If you were to look up a map of New York, chances are you would stumble upon the town of Agloe. The only thing is, Agloe, doesn’t exist.
Agloe is a “paper town”; a paper town is a fictional vicinity usually used by map companies to avoid copyright infringement from other companies, or in this case to create a story.
Quentin is enamored with his idea of Margo; she is everything Quentin could imagine― intelligent, funny, daring, and surprising, particularly when she sneaks into his bedroom at midnight, inviting him on a quest.
After a night of adventure, predominately fish and blue spray paint-themed, Margo delivers Quentin—mostly—safe home, leaving him hoping for something more from his unexceptional life.
Margo runs away and Quentin discovers what he believes are clues to Margo’s whereabouts, and with the help of his friends, the journey for Margo begins.
No one quite knows what they are getting into when they leave. They only know they might not be the same when they come back.
“Paper Towns” breathes it’s own unique iridescence only possible from Green, yet at the same time, seems to be more in-tune with his popular novel “Looking for Alaska.”
The two stories compare brilliantly, both featuring boys ready to grasp everything out of life—beautiful girls, even lovelier mysteries, and the same feeling of opening eyes throughout the novel.
Green never ceases to take everyday occurrences and turn them into something that brings the reader to an introspective, soul moving experience.

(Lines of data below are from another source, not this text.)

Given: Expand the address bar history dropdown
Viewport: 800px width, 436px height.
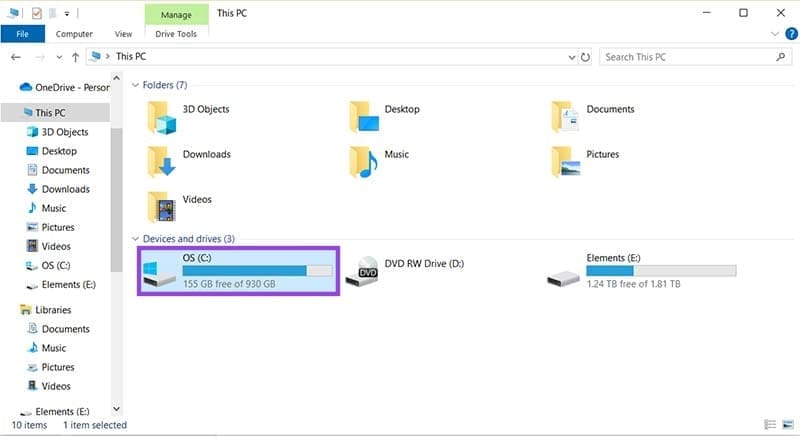Looking at the screenshot, I should click(x=571, y=57).
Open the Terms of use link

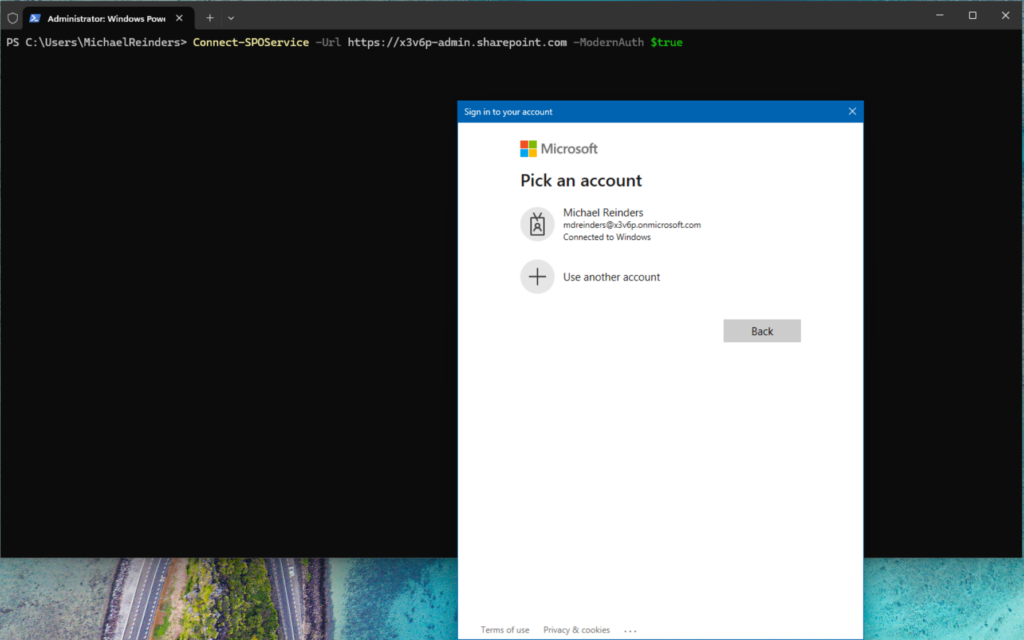pos(505,630)
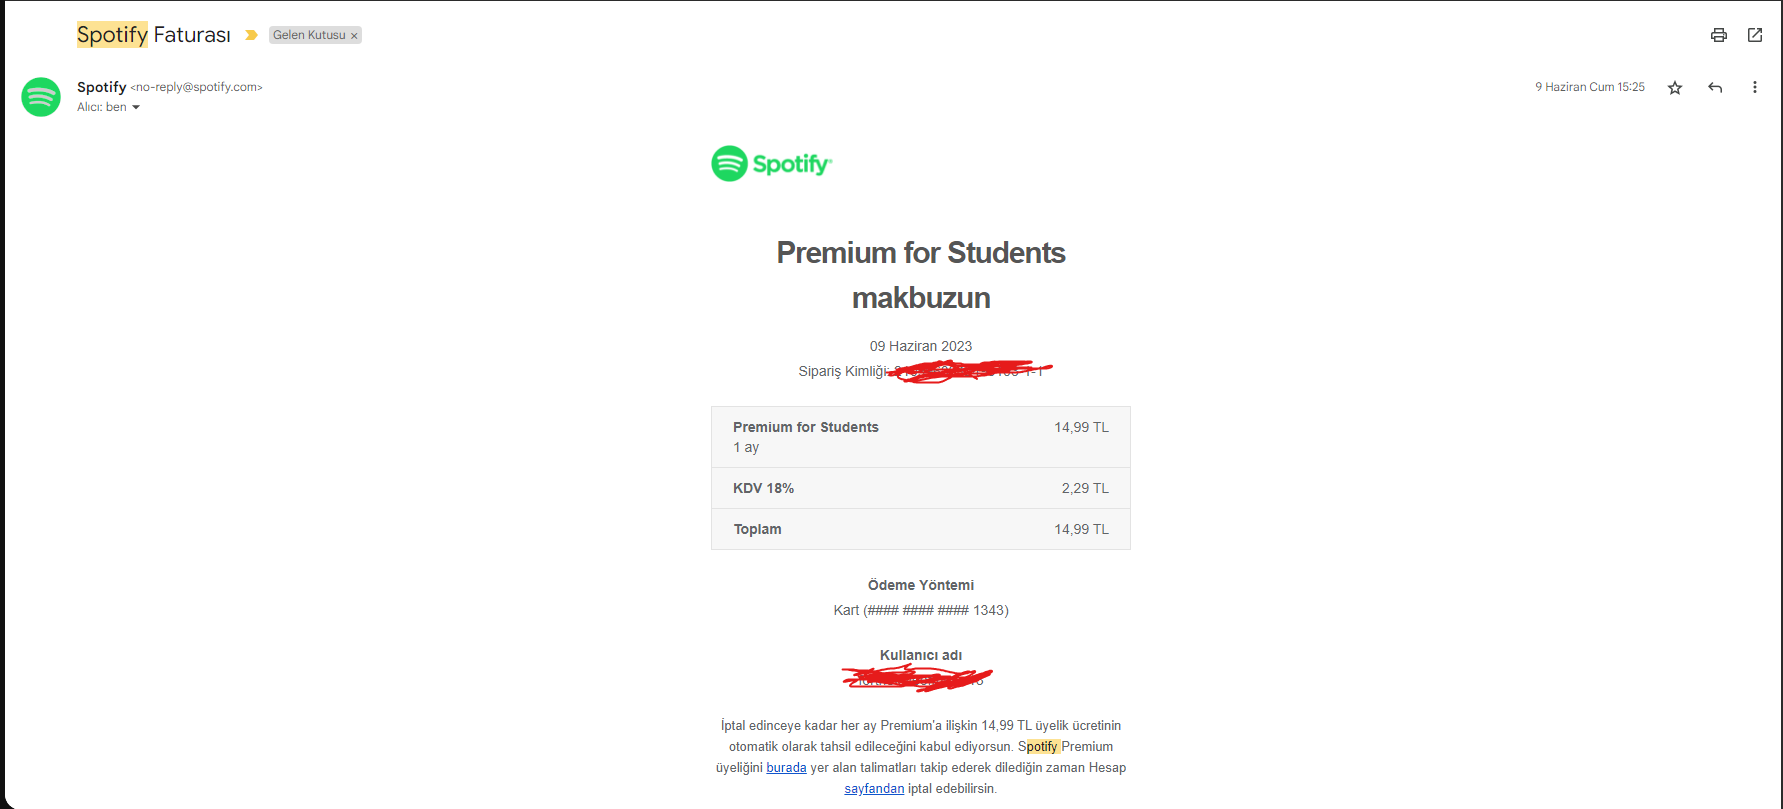Remove the Gelen Kutusu label

tap(354, 36)
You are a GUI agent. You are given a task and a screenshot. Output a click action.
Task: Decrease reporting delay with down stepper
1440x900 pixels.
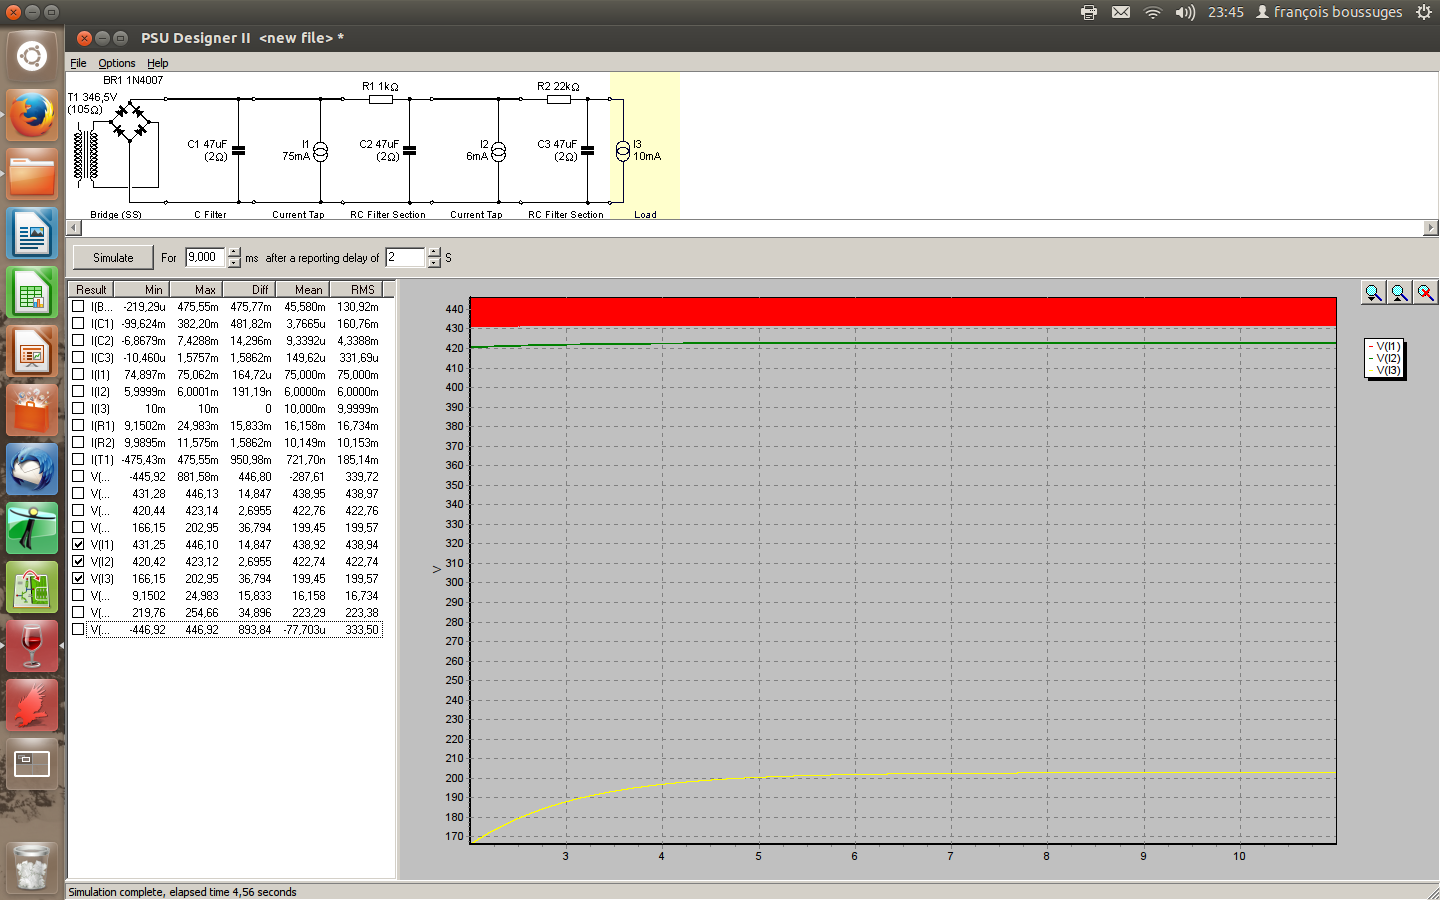[434, 263]
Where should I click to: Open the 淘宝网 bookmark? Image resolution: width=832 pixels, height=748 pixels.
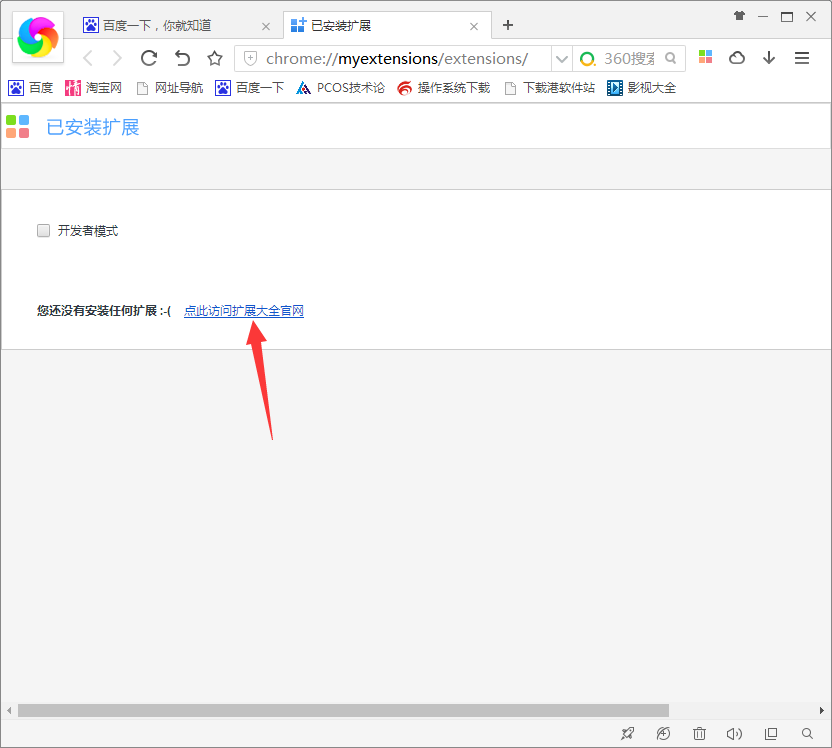coord(93,87)
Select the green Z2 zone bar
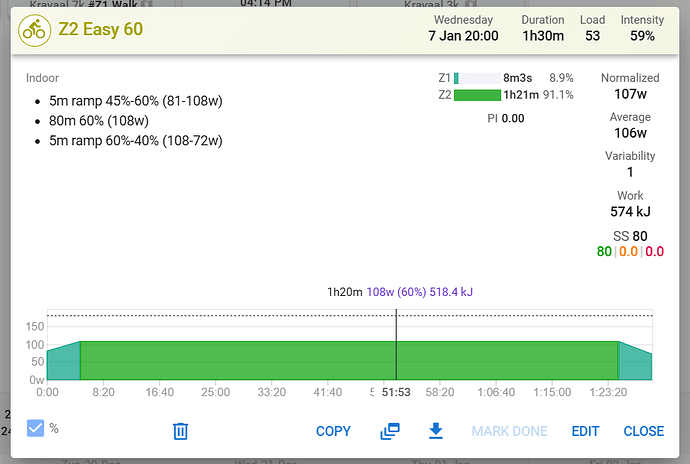Screen dimensions: 690x464 [x=476, y=95]
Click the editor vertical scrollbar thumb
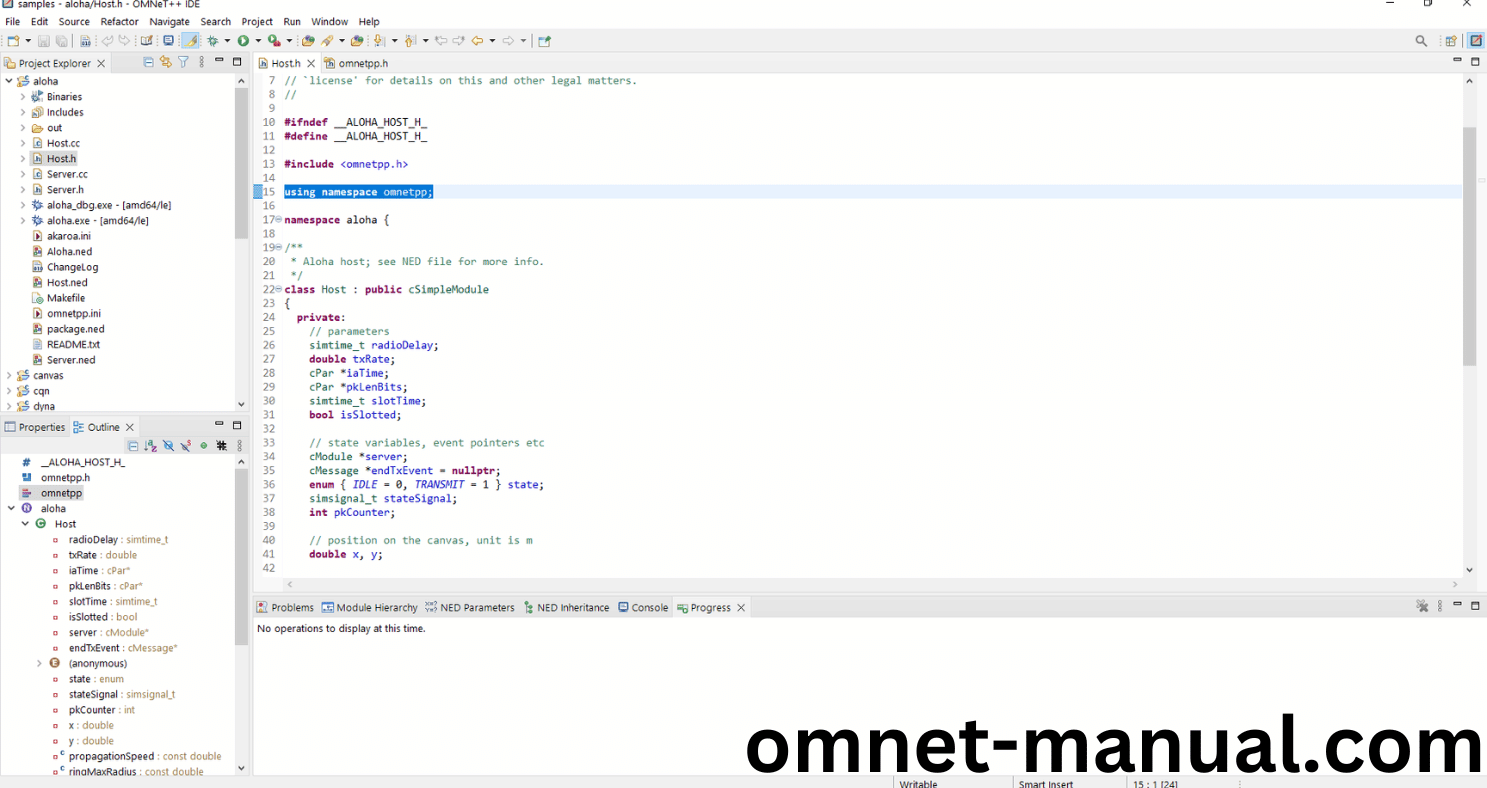The width and height of the screenshot is (1487, 788). (x=1469, y=245)
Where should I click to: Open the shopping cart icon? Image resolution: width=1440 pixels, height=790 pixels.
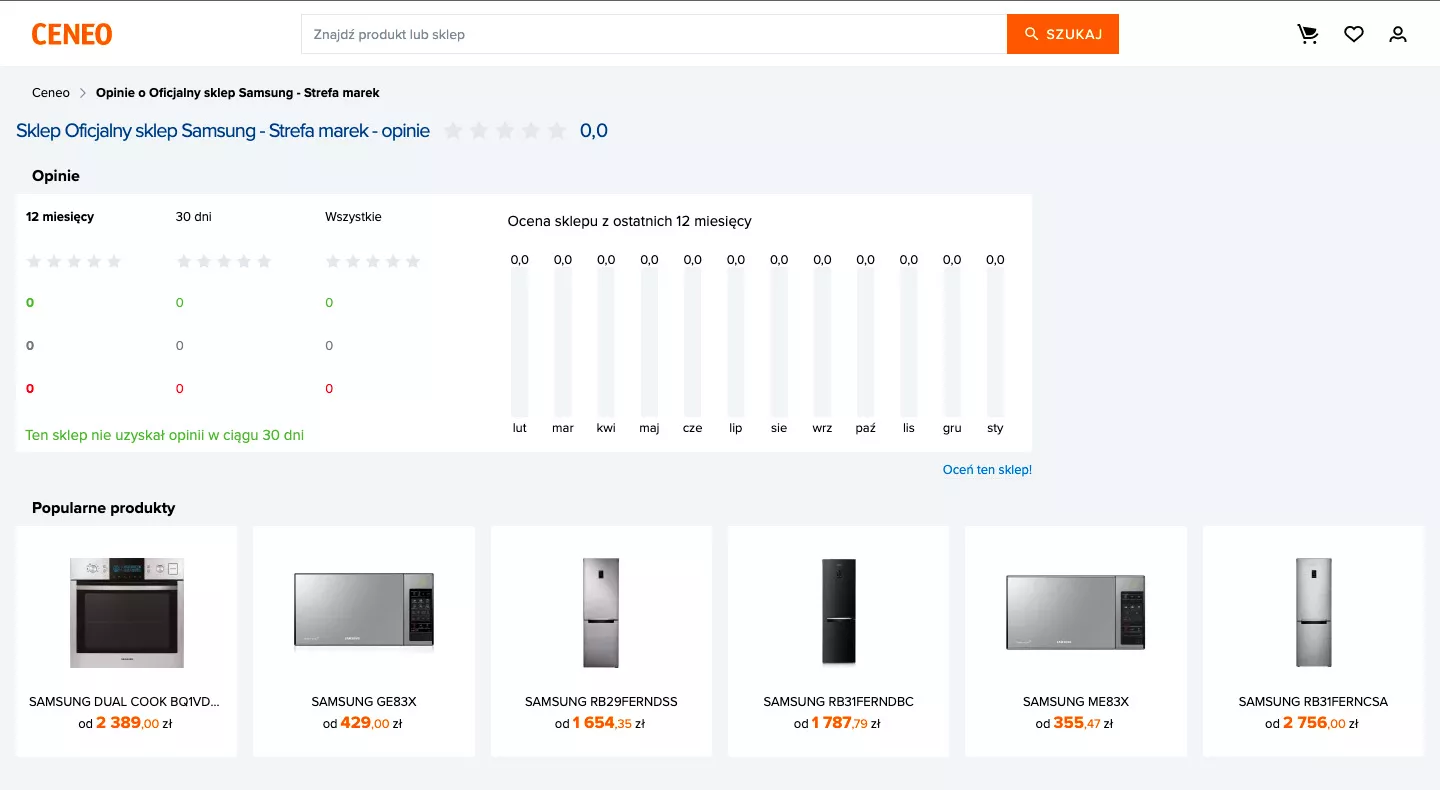point(1307,35)

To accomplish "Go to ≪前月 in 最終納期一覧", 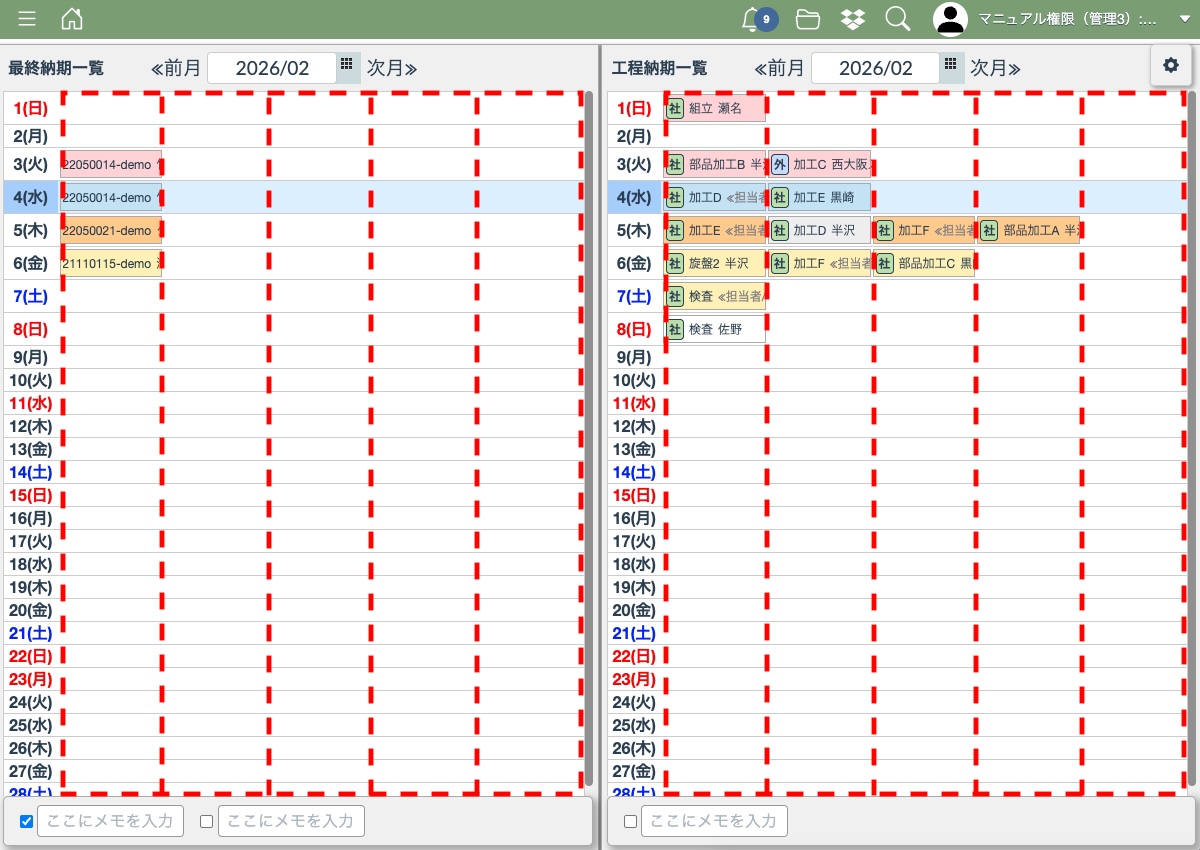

“Paper Towns”, while filled with thought-provoking questions and statements, leaves the reader wanting a bit more for all the effort that was put into the undertaking by the characters.
“It’s a different story after about 80 pages, when it becomes a young adult mystery of incredibly low stakes.
But its got one of the best road trip narratives I’ve ever read,” stated student Mark Thayer.
While the ending is understandable, if not a little surprising, it does not deliver quite as well as Green’s later works.
“I love any story with a good road trip in it, and this one is no exception, but the end kind of pissed me off,” stated student Aimee Cornelison.
Whether the reader agrees with Green and his ending for Margo, Q, and their favorite misfits or not, one thing is for certain: the book is worth a read.
You’ll laugh, you’ll cry, and you’ll fall in love with the adventure and the mystery surrounding a paper town.
The movie adaptation, directed by Jake Schreier, while Scott Neustadter and Michael H. Weber are penned to write the screenplay, is scheduled to be released June 5 of this year.